RECORDS FOR PROCESSING:
════

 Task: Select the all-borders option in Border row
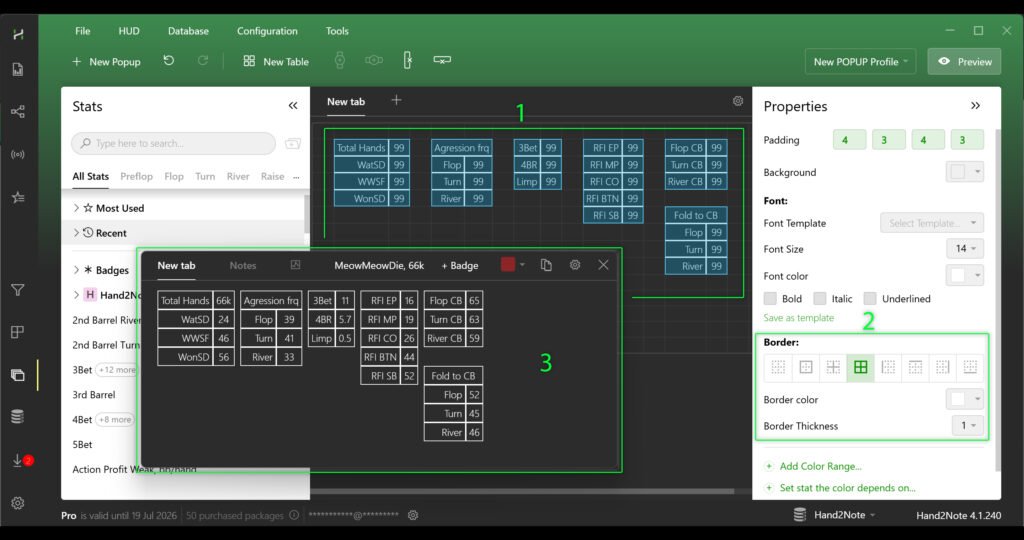859,368
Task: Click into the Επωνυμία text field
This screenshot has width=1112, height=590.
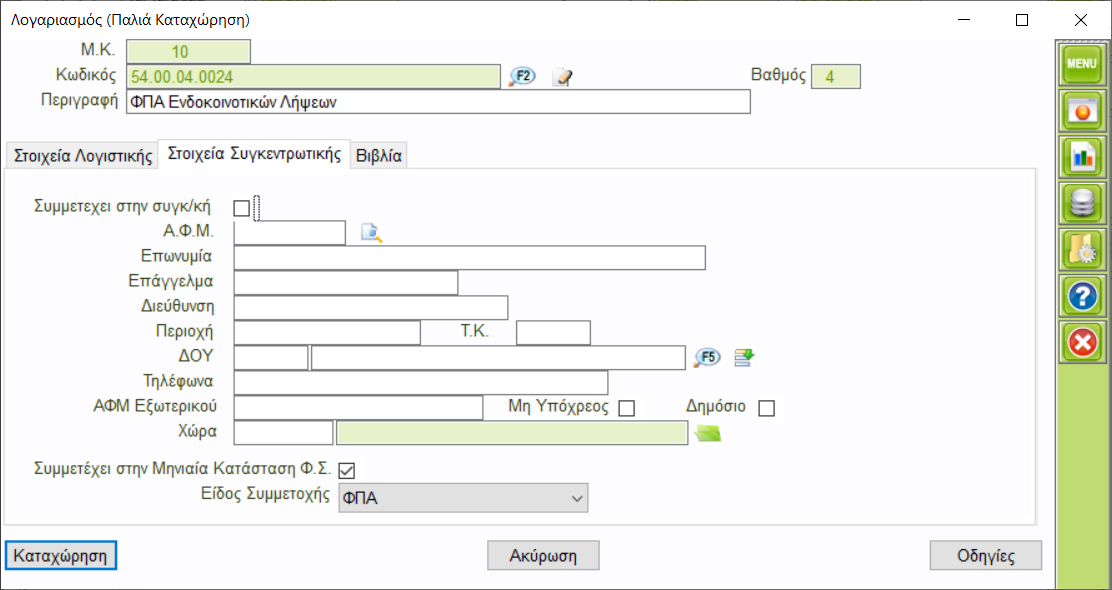Action: (x=469, y=258)
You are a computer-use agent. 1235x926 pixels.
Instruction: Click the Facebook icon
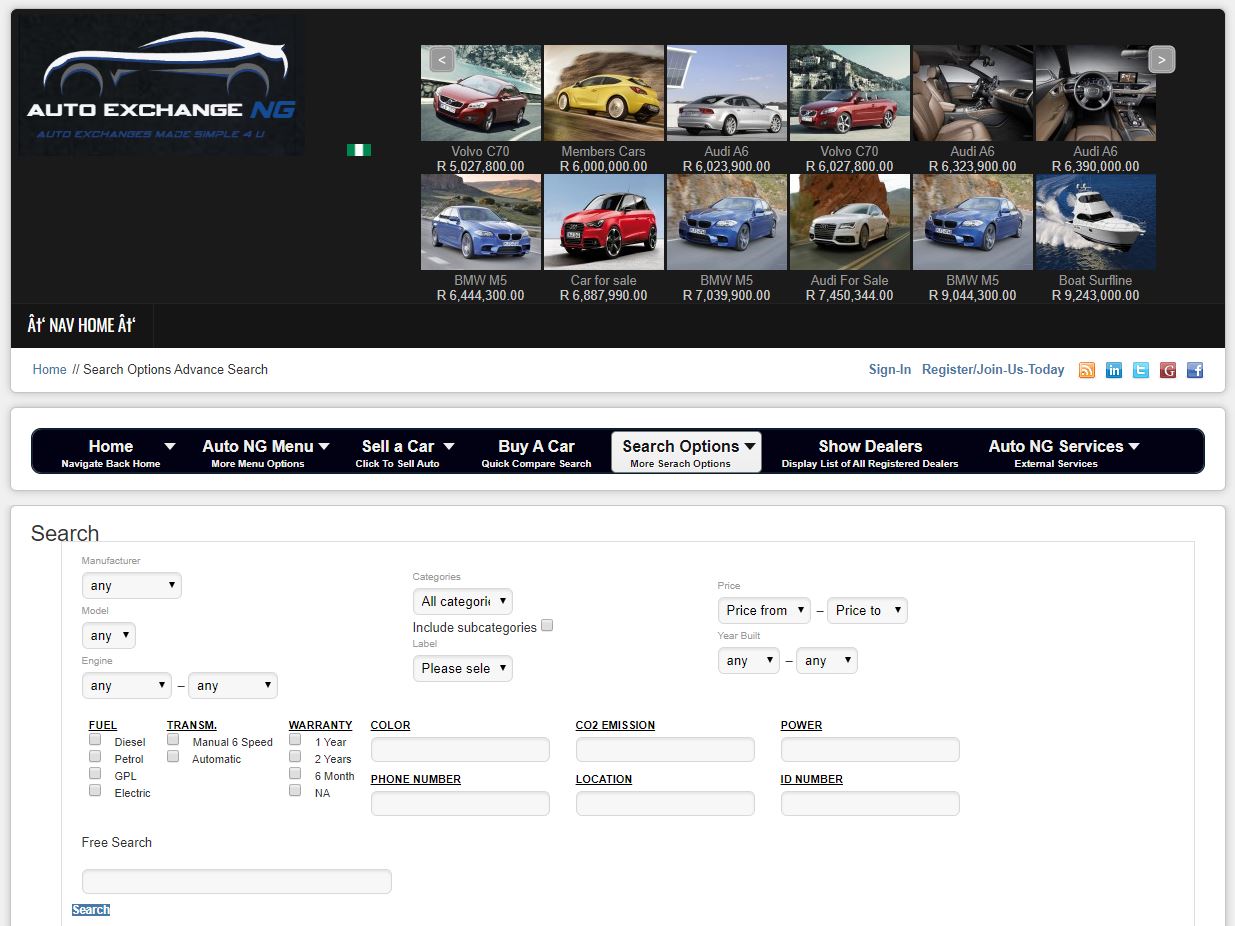(1195, 370)
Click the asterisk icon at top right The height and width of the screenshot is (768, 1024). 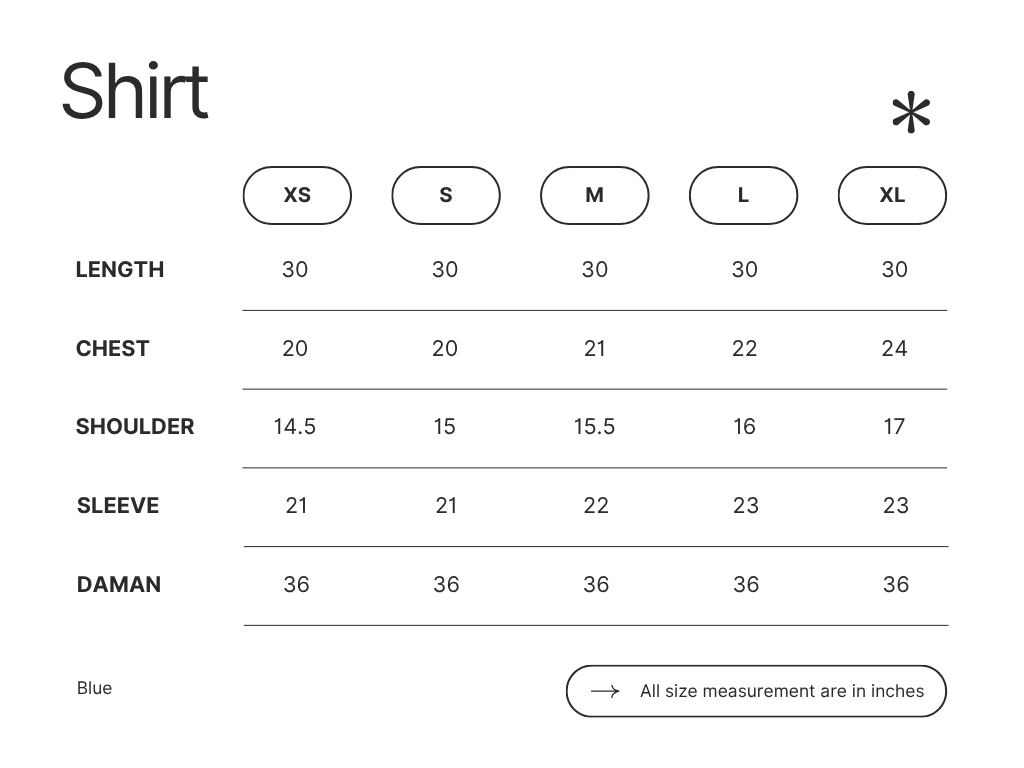[910, 114]
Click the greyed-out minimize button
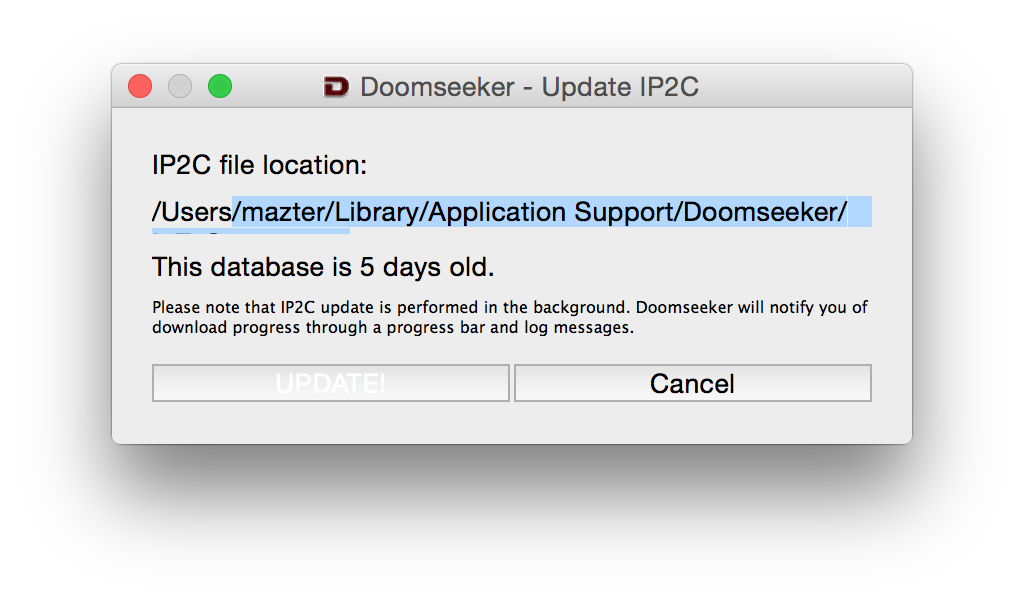1024x604 pixels. tap(180, 87)
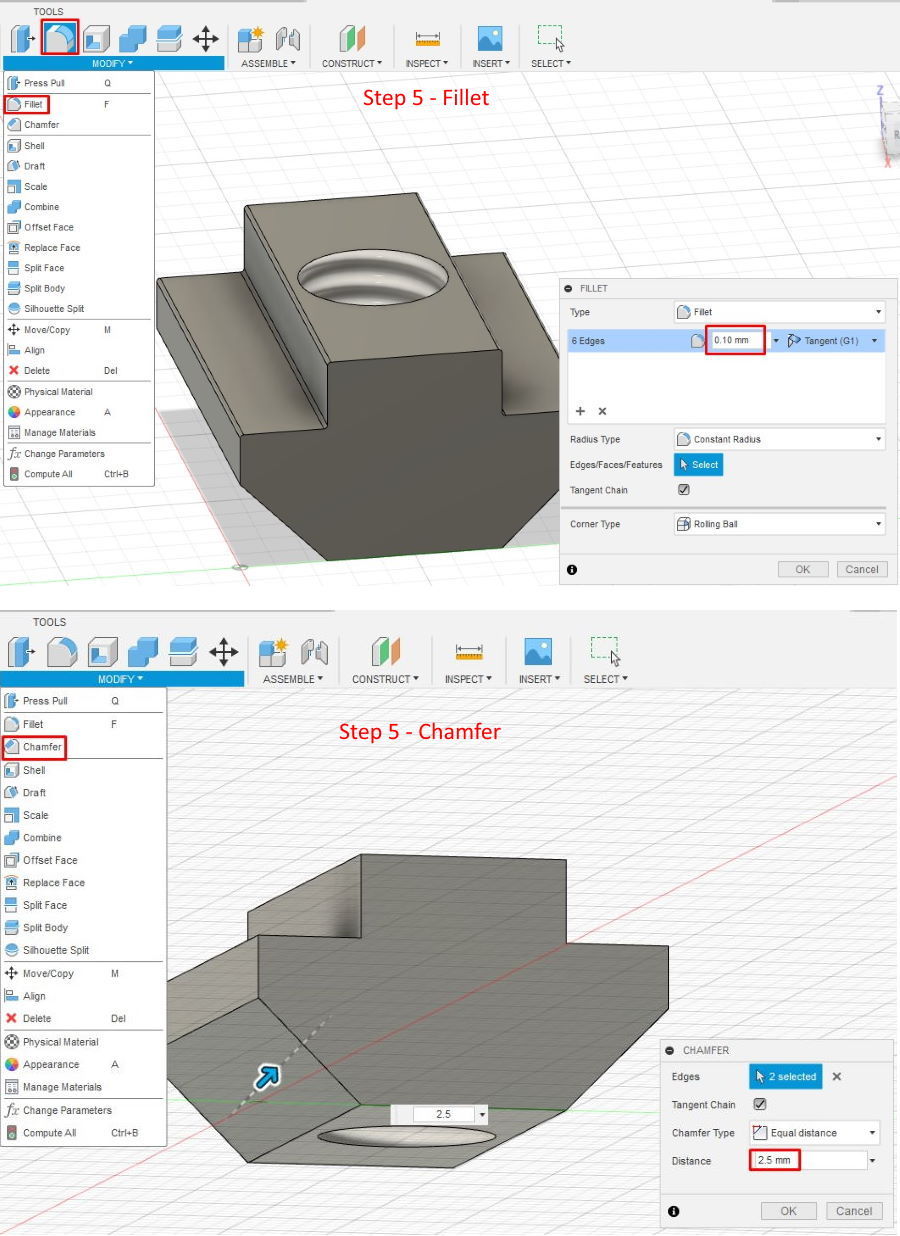Screen dimensions: 900x1236
Task: Click the 0.10 mm fillet radius input field
Action: tap(737, 340)
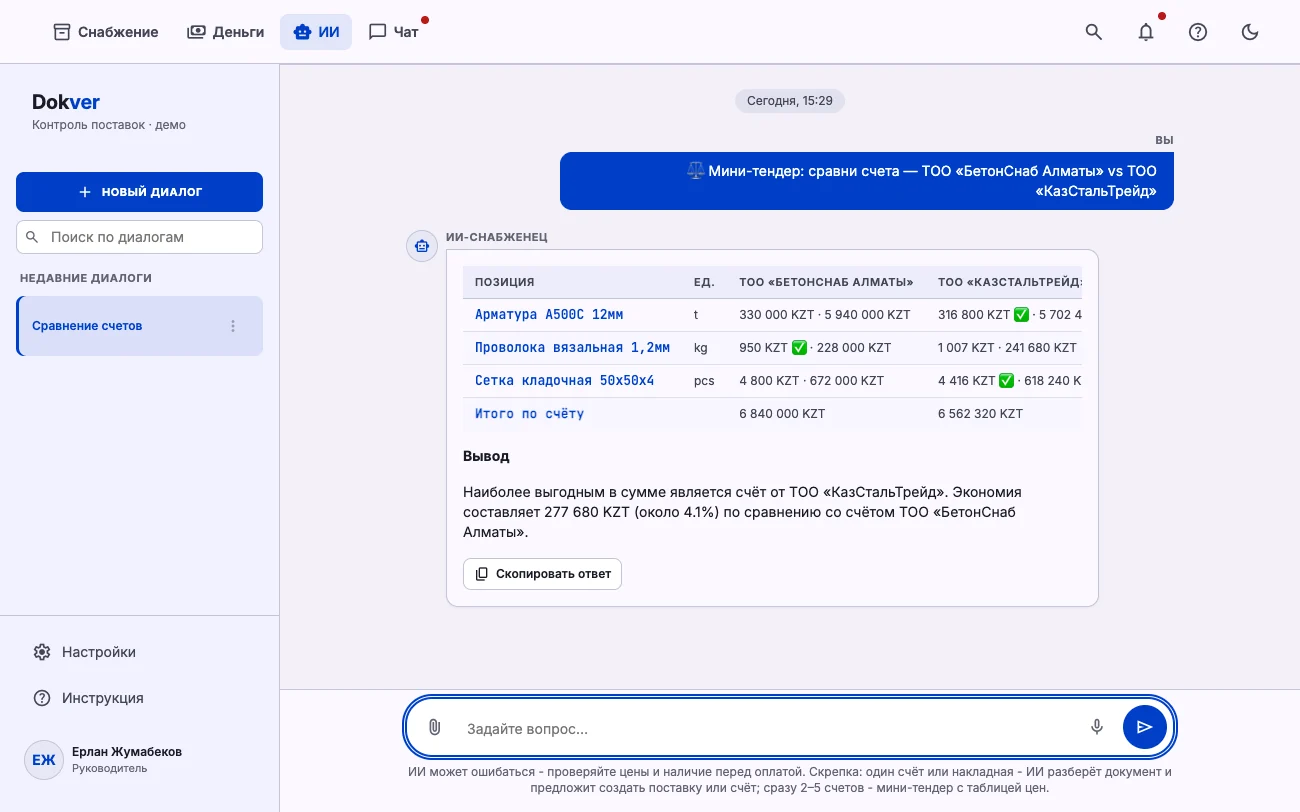Start a новый диалог
The width and height of the screenshot is (1300, 812).
[x=139, y=191]
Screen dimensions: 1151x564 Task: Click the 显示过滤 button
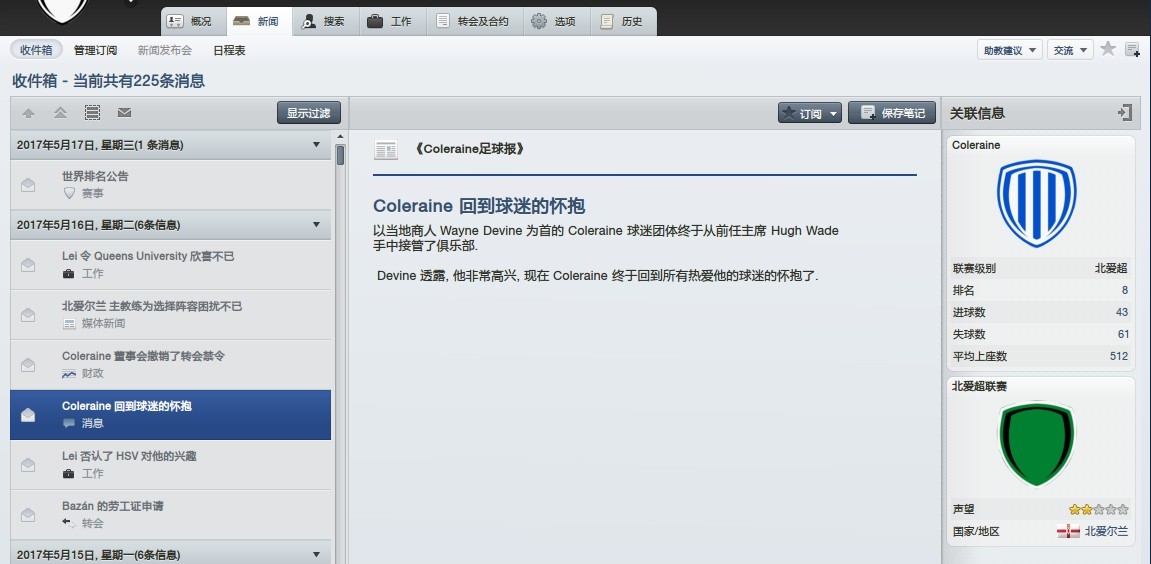coord(308,113)
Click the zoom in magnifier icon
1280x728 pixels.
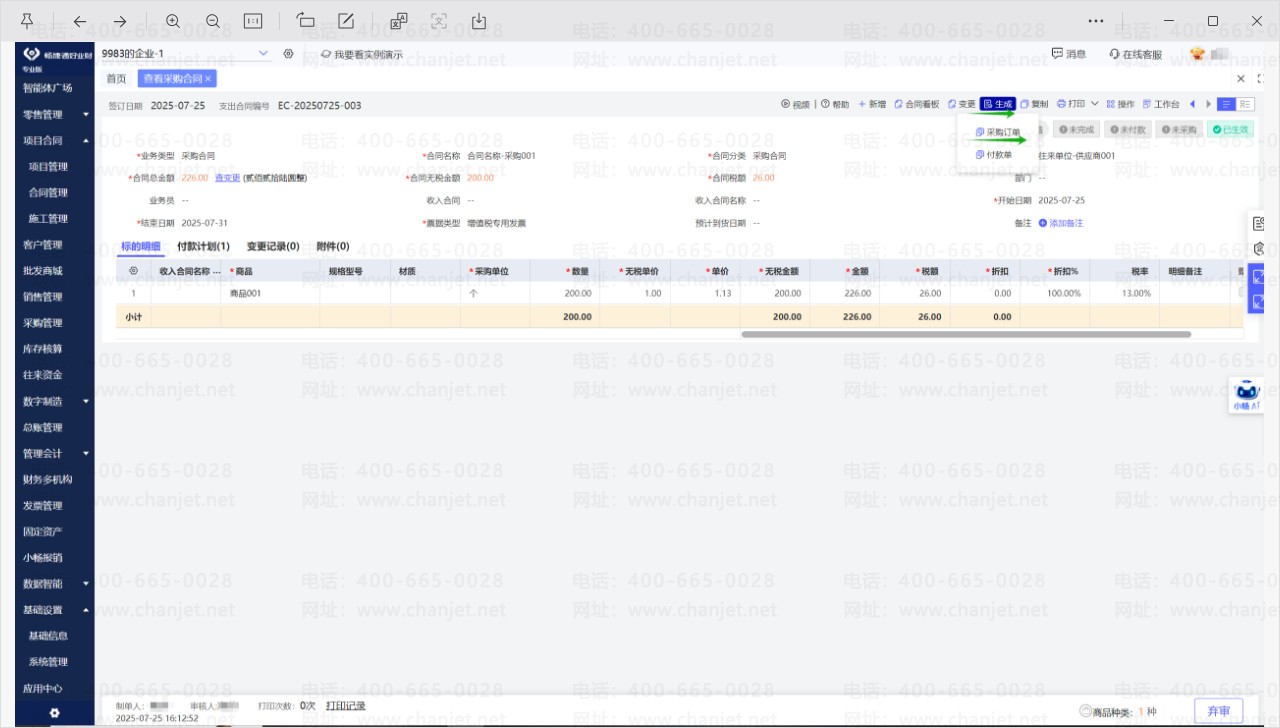(173, 21)
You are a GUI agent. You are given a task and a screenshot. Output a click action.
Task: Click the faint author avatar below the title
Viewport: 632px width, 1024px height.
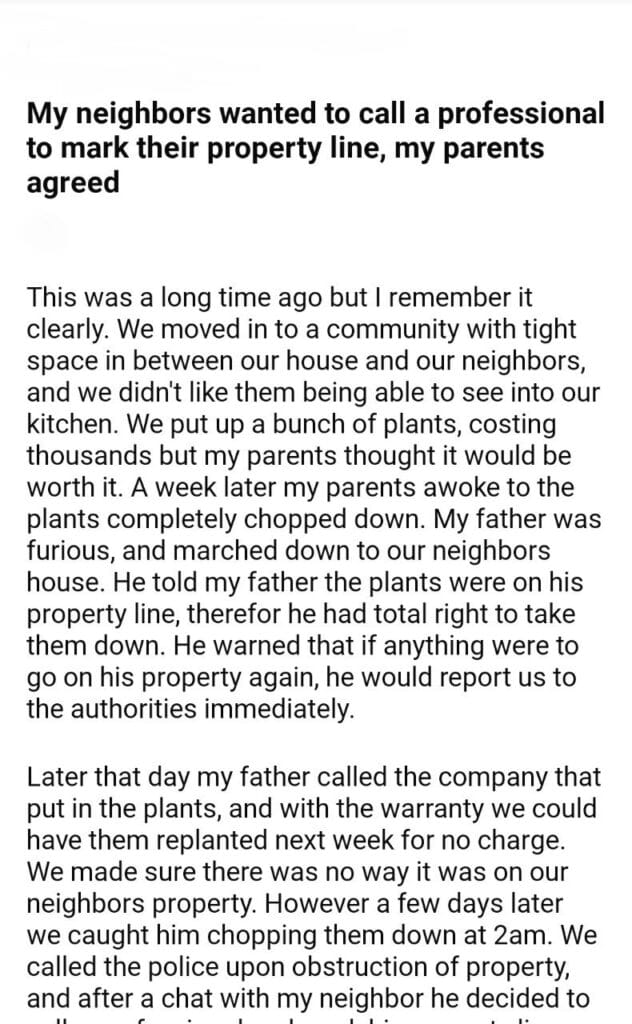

════

WHAT YOU NEED TO DO:
Please quote the records above exactly, beginning at the line that contains "1280x728 pixels." and ending at their last line. Leave the pictures out.

EXERCISE ANSWER:
1280x728 pixels.
(173, 21)
You are a GUI agent. You are given a task and a screenshot. Output a click action.
Task: Click the faint author avatar below the title
Viewport: 632px width, 1024px height.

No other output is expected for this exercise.